L'arrière-garde surveille en arrière et résiste aux attaques et aux surprises.

Éclaireurs montés.—En campagne, des éclaireurs montés d'infanterie concourent au service de protection immédiate de l'infanterie en station, en marche et au combat.

Ils partagent le service des soldats éclaireurs des compagnies qu'ils soulagent, car, grâce à leur monture, ils peuvent aller plus vite, plus loin et avec moins de fatigue.

II—Police pendant les marches.

9. Que faut-il pour arriver à bien faire les marches longues et difficiles?

Il faut du courage et de l'amour-propre, avec cela le soldat français a toujours franchi facilement les étapes les plus longues et les passages les plus pénibles.

Pour remporter la victoire, il ne faut pas seulement des fusils, il faut surtout marcher en avant avec du courage et de l'audace.

10. Quelles précautions faut-il prendre avant le départ?

Autant que possible, les soldats doivent manger avant le départ; les bidons sont remplis d'eau mélangée de café ou d'eau-de-vie.

Les paquetages doivent être bien ajustés.

11. Quelles sont les principales règles à observer en marche?

La marche s'exécute au pas de route, l'arme à volonté; on prend le pas cadencé avant et après chaque halte et pour traverser les localités.

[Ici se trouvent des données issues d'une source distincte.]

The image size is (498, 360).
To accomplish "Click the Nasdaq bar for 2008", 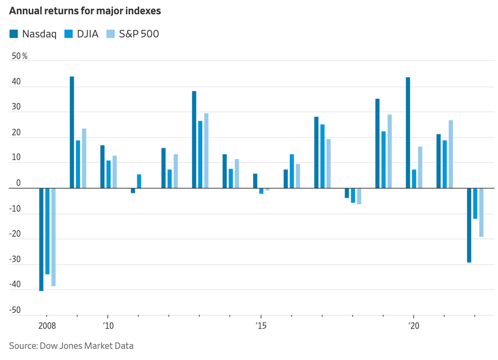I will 41,240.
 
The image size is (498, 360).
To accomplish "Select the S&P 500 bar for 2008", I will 53,237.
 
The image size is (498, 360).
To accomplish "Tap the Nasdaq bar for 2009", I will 72,132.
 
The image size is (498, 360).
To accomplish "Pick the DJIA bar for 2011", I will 139,181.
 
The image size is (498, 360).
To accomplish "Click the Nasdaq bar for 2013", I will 194,140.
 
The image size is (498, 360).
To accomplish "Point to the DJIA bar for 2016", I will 292,171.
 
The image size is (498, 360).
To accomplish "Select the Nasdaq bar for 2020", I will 408,133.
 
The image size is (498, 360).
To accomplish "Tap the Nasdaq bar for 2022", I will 469,225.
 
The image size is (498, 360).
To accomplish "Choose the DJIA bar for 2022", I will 475,204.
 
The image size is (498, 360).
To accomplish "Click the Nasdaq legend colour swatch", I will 13,34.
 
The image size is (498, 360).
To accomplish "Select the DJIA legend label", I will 88,34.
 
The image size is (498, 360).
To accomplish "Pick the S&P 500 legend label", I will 139,34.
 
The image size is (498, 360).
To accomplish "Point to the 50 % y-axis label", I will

L'allure doit être régulière. La vitesse est variable selon les circonstances, ordinairement elle est de 4 kilomètres à l'heure, haltes horaires comprises (soit le kilomètre en douze minutes environ). Les petites colonnes peuvent marcher plus vite.

En principe, après chaque période de cinquante minutes de marche, il est fait une halte horaire de dix minutes. (Cette prescription peut être modifiée dans certains cas.)

Les marches doivent se faire avec le plus grand ordre, chacun restant exactement à sa place.

On ne s'arrête momentanément qu'après l'autorisation de son chef de section, et dans ce cas on laisse son fusil à son camarade, puis on rejoint le plus promptement possible.

Il est défendu de siffler et de faire aucun cri de «halte ou de marche» pendant la marche.

12. Faut-il conserver le silence au pas de route?

Oui, en manœuvre et près de l'ennemi; mais dans les marches ordinaires, loin de l'ennemi, si cette latitude est accordée, il est bon d'avoir de la gaieté et de chanter quelques bons refrains qui font oublier les kilomètres.

13. Que faut-il faire pendant les haltes?

Bien se reposer, mais à sa place au bord de la route, sans dépasser la ligne des faisceaux, le côté gauche de la route et la chaussée doivent rester libres.

Il faut éviter de dormir pendant les haltes de courte durée la nuit.

14. Quel est le devoir des camarades vis-à-vis d'un soldat qui paraît fatigué?

Lorsqu'un camarade paraît fatigué, on l'aide: l'un de ses voisins prend son fusil, d'autres son sac, on lui donne à boire, on lui offre une douceur si possible et on l'encourage avec amabilité.

Si la fatigue ou le malaise s'aggrave ou se prolonge, on prévient le chef de section.